**WHAT IS NEEDED:**
Beginning with the line containing "Task: Open the comment sort options icon" and ending at the last line of the records, transcribe each line exactly. Do not include pictures.

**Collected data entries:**
>>>>

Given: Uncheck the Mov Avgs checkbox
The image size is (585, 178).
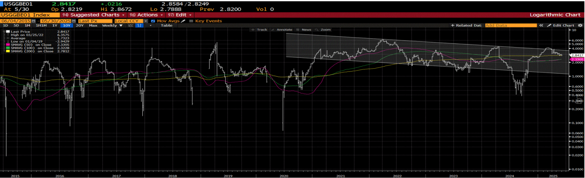Looking at the screenshot, I should (153, 21).
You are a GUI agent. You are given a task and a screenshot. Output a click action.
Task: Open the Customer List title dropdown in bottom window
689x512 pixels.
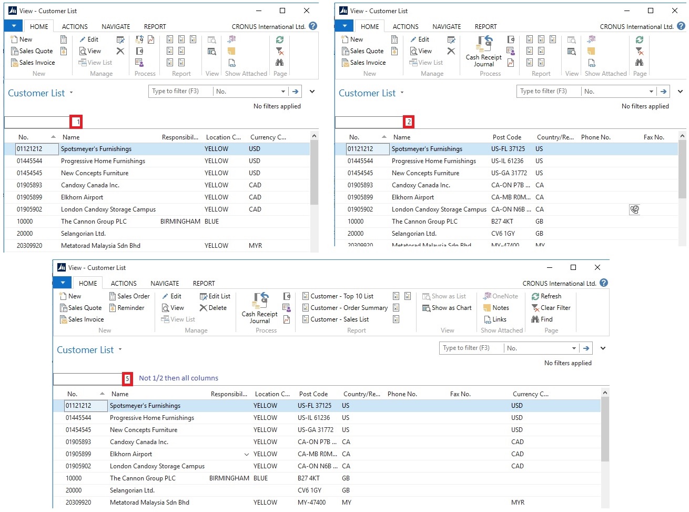120,350
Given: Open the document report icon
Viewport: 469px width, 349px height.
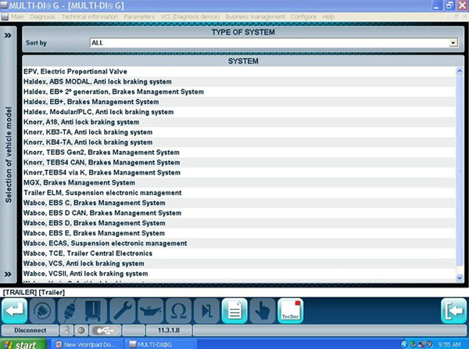Looking at the screenshot, I should point(233,310).
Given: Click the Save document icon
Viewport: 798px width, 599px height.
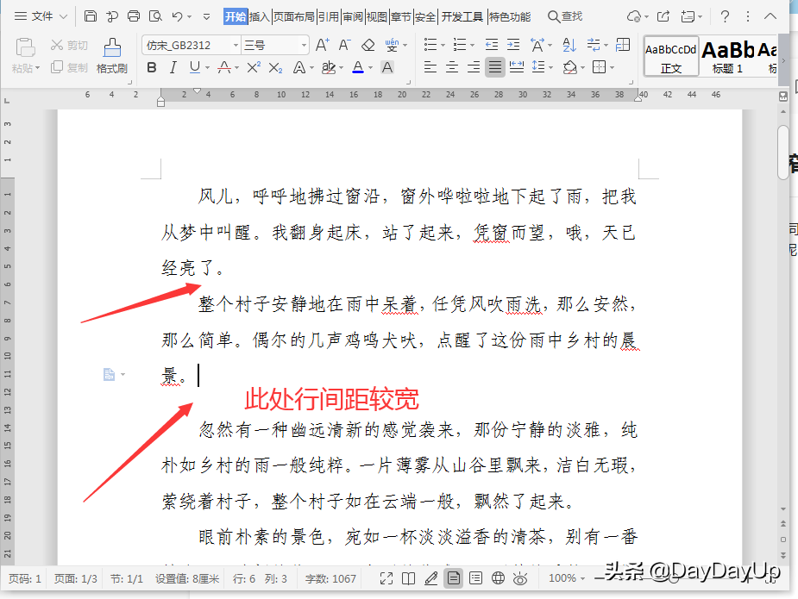Looking at the screenshot, I should tap(90, 16).

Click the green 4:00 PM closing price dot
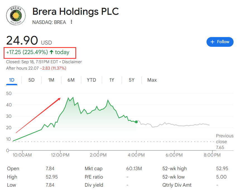[136, 122]
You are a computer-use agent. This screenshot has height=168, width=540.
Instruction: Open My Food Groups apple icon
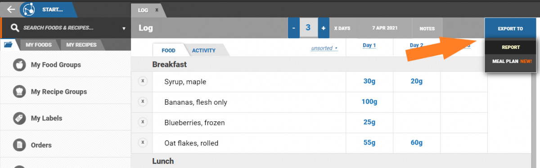click(19, 65)
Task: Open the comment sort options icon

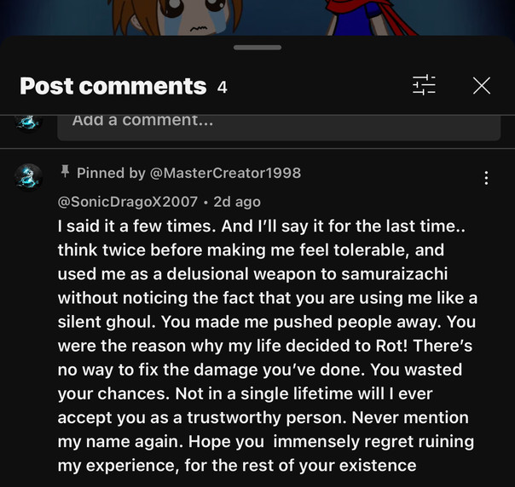Action: (x=424, y=85)
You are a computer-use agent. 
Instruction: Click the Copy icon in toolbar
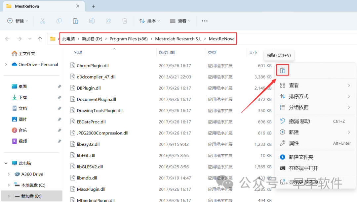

<<<<

**WRITTEN RESPONSE:**
Task: Open the comment sort options icon

Action: (x=424, y=85)
You are a computer-use agent. 
Instruction: Click the Copy icon in toolbar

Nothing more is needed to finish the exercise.